Read tests get an unrealistic boost in performance because they read data from 
a set of partitions that was written sequentially.

I ran into this while running a timed read test against a large data set (250 
million partition keys) {noformat}cassandra-stress read duration=30m{noformat} 
While the test was running, I noticed one node was performing zero IO after an 
initial period.

I discovered each node in the cluster only had blocks from a single SSTable 
loaded in the FS cache. {noformat}vmtouch -v /path/to/sstables{noformat}

For the node that was performing zero IO, the SSTable in question was small 
enough to fit into the FS cache.

I realized that when a read test is run for a duration or until rate 
convergenge, the default population for the seeds is a GAUSSIAN distribution 
over the first million seeds. Because of the way compaction works, partitions 
that are written sequentially will (with high probability) always live in the 
same SSTable. That means that while the first million seeds will generate 
partition keys that will be randomly distributed in the token space, they will 
most likely all live in the same SSTable. When this SSTable is small enough to 
fit into the FS cache, you get unbelievably good results for a read test. 
Consider that a dataset 4x the size of the FS cache will have almost 1/2 the 
data in SSTables small enough to fit into the FS cache.
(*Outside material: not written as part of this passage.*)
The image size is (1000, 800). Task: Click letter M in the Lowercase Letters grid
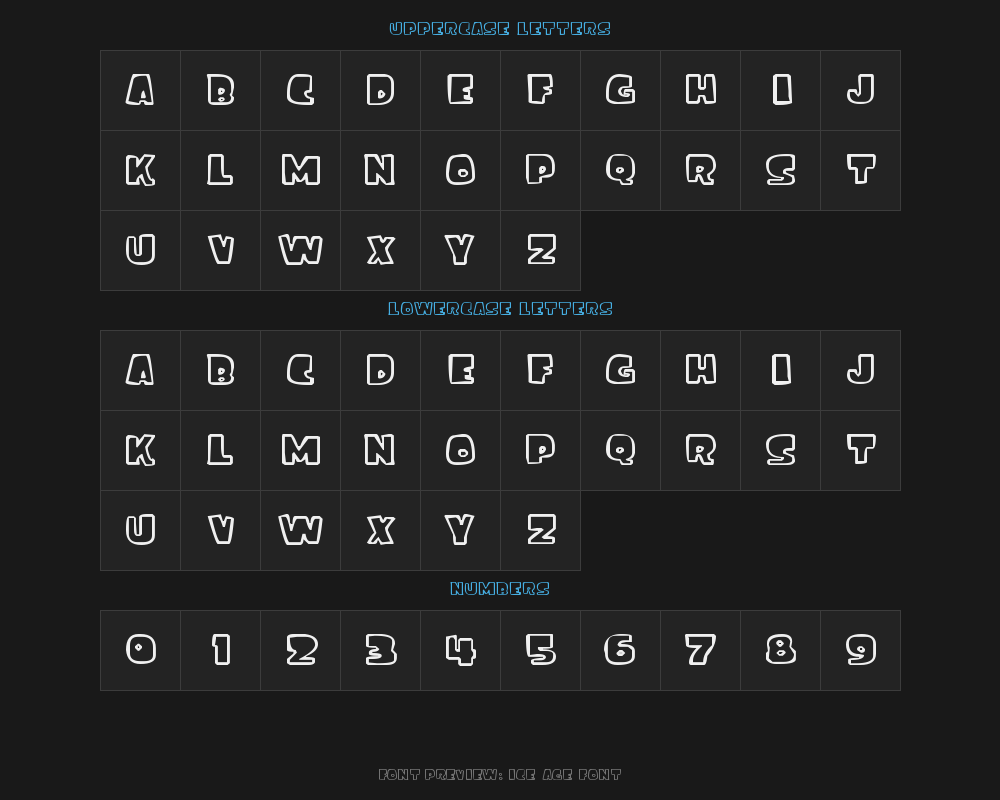[300, 450]

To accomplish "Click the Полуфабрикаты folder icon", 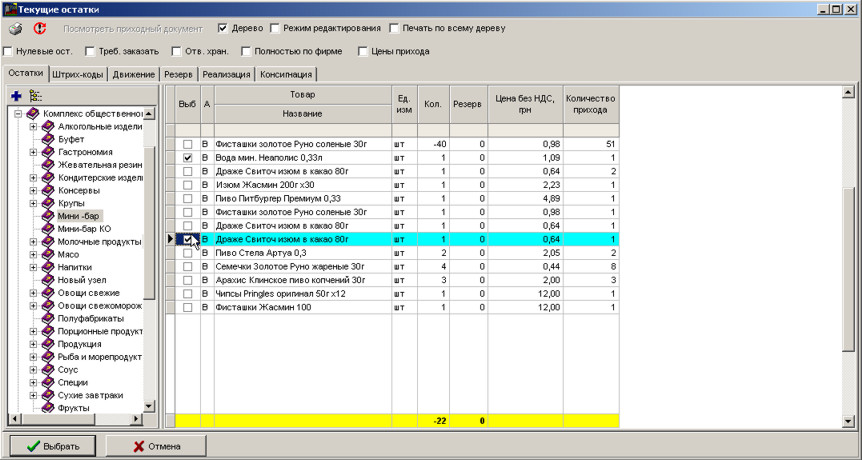I will point(47,318).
Adjusting the population of seeds used during the read test to be the entire 
250 million seeds used to load the cluster does not fix the 
problem.{noformat}cassandra-stress read duration=30m -pop 
dist=gaussian(1..250M){noformat}
or (same population, larger sample) {noformat}cassandra-stress read 
n=250M{noformat}

Any distribution other than the uniform distribution has one or more modes, and 
the mode(s) of such a distribution will cluster reads around a certain seed 
range which corresponds to a certain set of sequential writes which corresponds 
to (with high probability) a single SSTable.
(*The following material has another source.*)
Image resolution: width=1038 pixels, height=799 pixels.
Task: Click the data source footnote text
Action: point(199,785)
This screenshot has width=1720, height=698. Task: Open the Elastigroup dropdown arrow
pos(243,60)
My patch against cassandra-3.11 fixes this by shuffling the sequence of 
generated seeds. Each seed value will still be generated once and only once. 
The old behavior of sequential seed generation (ie seed(n+1) = seed( n) + 1) 
may be selected by using the no-shuffle flag. e.g. {noformat}cassandra-stress 
read duration=30m -pop no-shuffle{noformat}

Results: In [^vmtouch-before.txt] only pages from a single SSTable are present 
in the FS cache while in [^vmtouch-after.txt] an equal proportion of all 
SSTables are present in the FS cache.